Cruise operator Carnival Corp. has simplified its models for financial forecasts in the face of so much uncertainty. Finance chief David Bernstein and his team used to track roughly 65,000 price points in determining forecasts but now focus on just 12. “It’s not worth it to go in that level of detail,” Mr. Bernstein said. “You need to be flexible.”
Carnival used to plan its itineraries about two years ahead of sailings, Mr. Bernstein said. The company in recent months had to reschedule trips on the go because of cross-border restrictions and other disruptions, such as delays in ship deliveries.

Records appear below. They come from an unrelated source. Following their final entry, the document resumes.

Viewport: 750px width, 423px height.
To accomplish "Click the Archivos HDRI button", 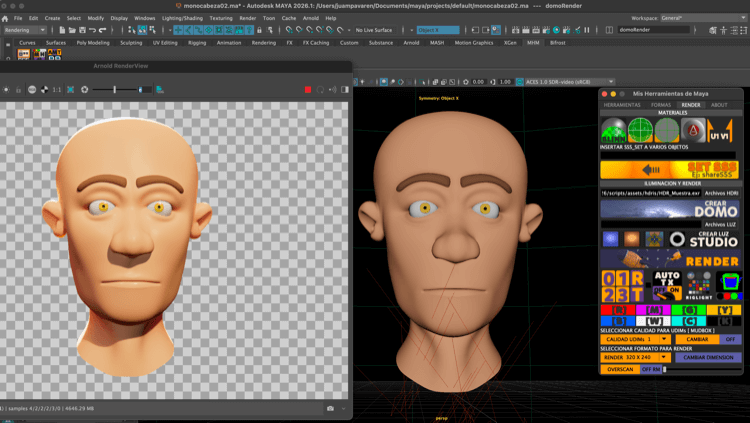I will 720,193.
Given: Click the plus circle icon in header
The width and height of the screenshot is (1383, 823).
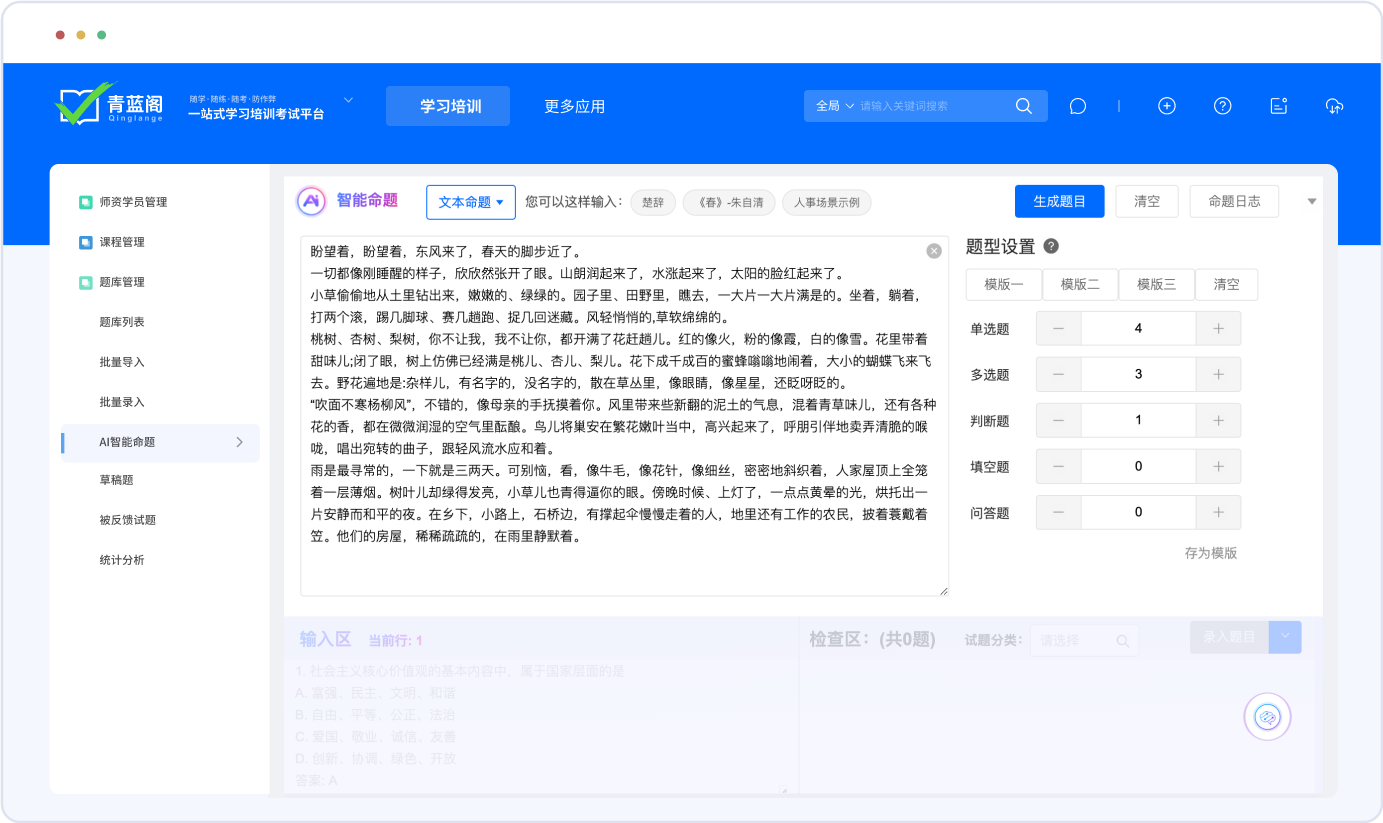Looking at the screenshot, I should pyautogui.click(x=1166, y=106).
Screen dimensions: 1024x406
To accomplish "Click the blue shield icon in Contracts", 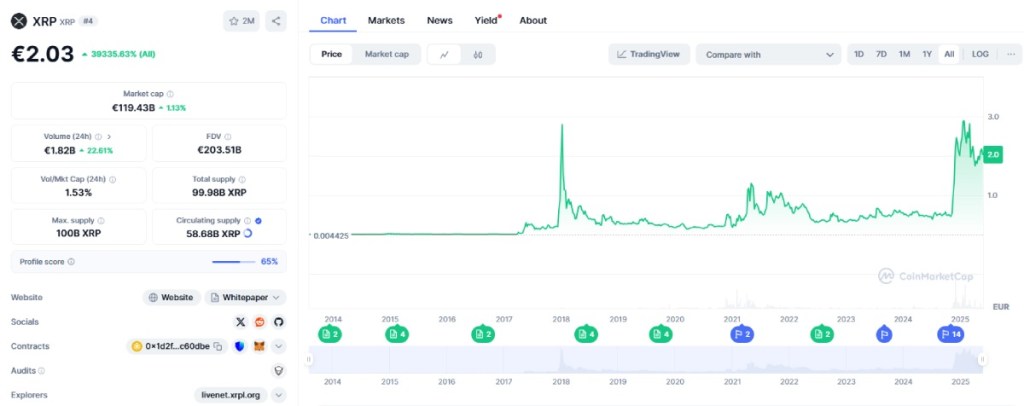I will (240, 346).
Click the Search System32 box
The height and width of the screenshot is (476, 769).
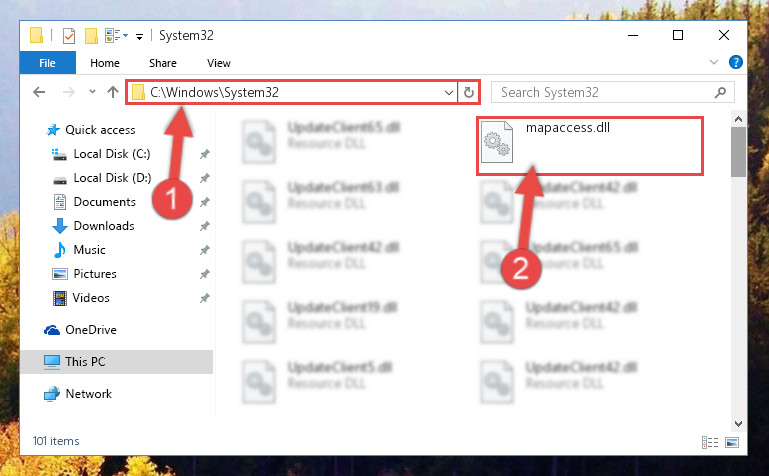613,93
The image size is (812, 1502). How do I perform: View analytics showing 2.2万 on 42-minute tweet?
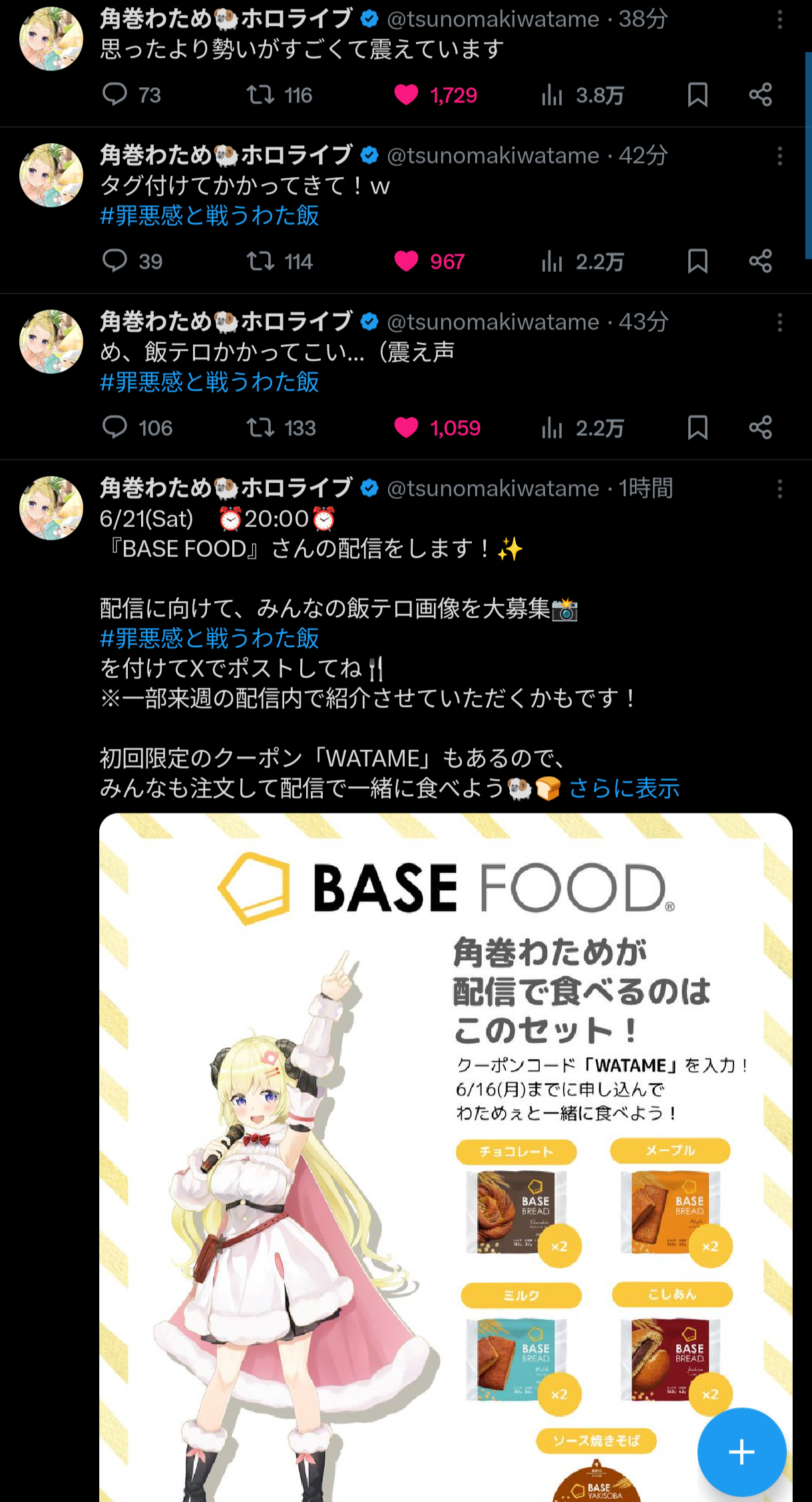click(x=582, y=262)
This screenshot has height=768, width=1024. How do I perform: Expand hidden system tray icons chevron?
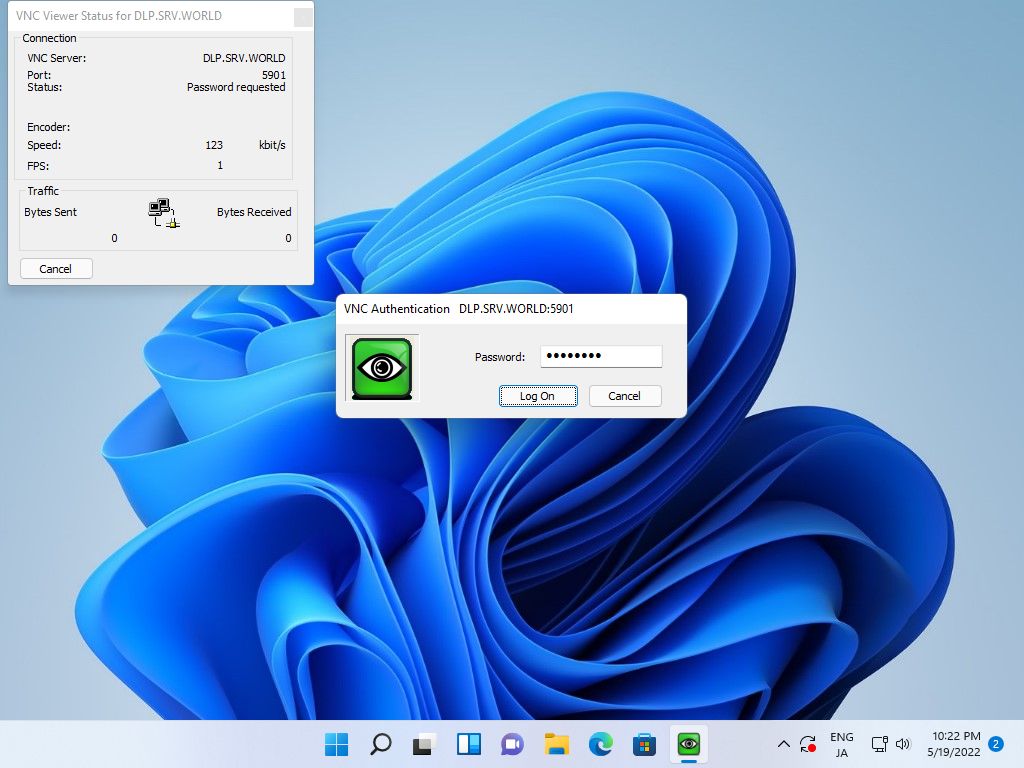784,744
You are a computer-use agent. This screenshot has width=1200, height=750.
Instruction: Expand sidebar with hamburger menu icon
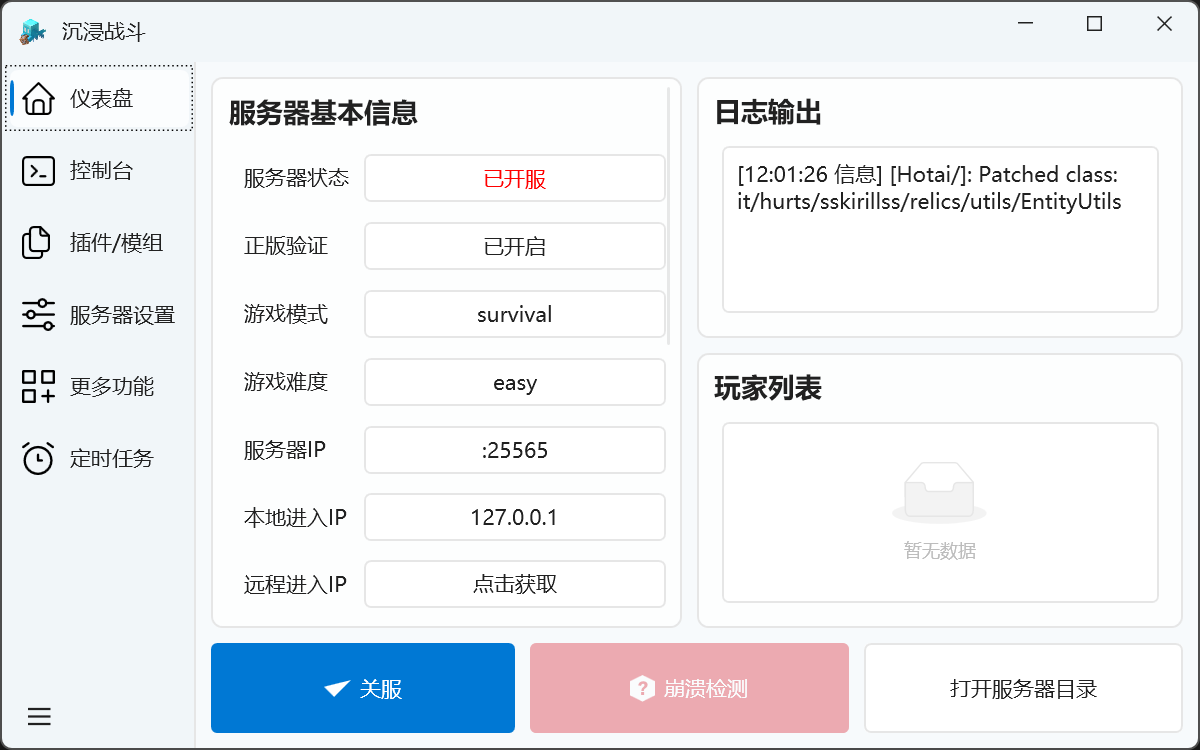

It reported a loss of more than $4 billion for the quarter ended May 31 and expects to burn about $650 million a month in the second half of the year.
LP, the theme-park operator, decision-making now involves more analytical thinking, CFO Brian Witherow said. “In Covid terms, a week is like six months, and a month is like a year,” Mr. Witherow said. “Things just change so rapidly.”
One tool that has helped him was a recent survey conducted in the company’s parks, Mr. Witherow said. He used the results to calculate metrics such as net promoter score, used to gauge the likelihood of guests recommending Cedar Fair parks to others, he said.
Despite all the changes to their forecasting, some finance chiefs still rely on their instincts. “I’ve got a good gut feel,” said Carnival’s Mr. Bernstein, who has been CFO since 2007.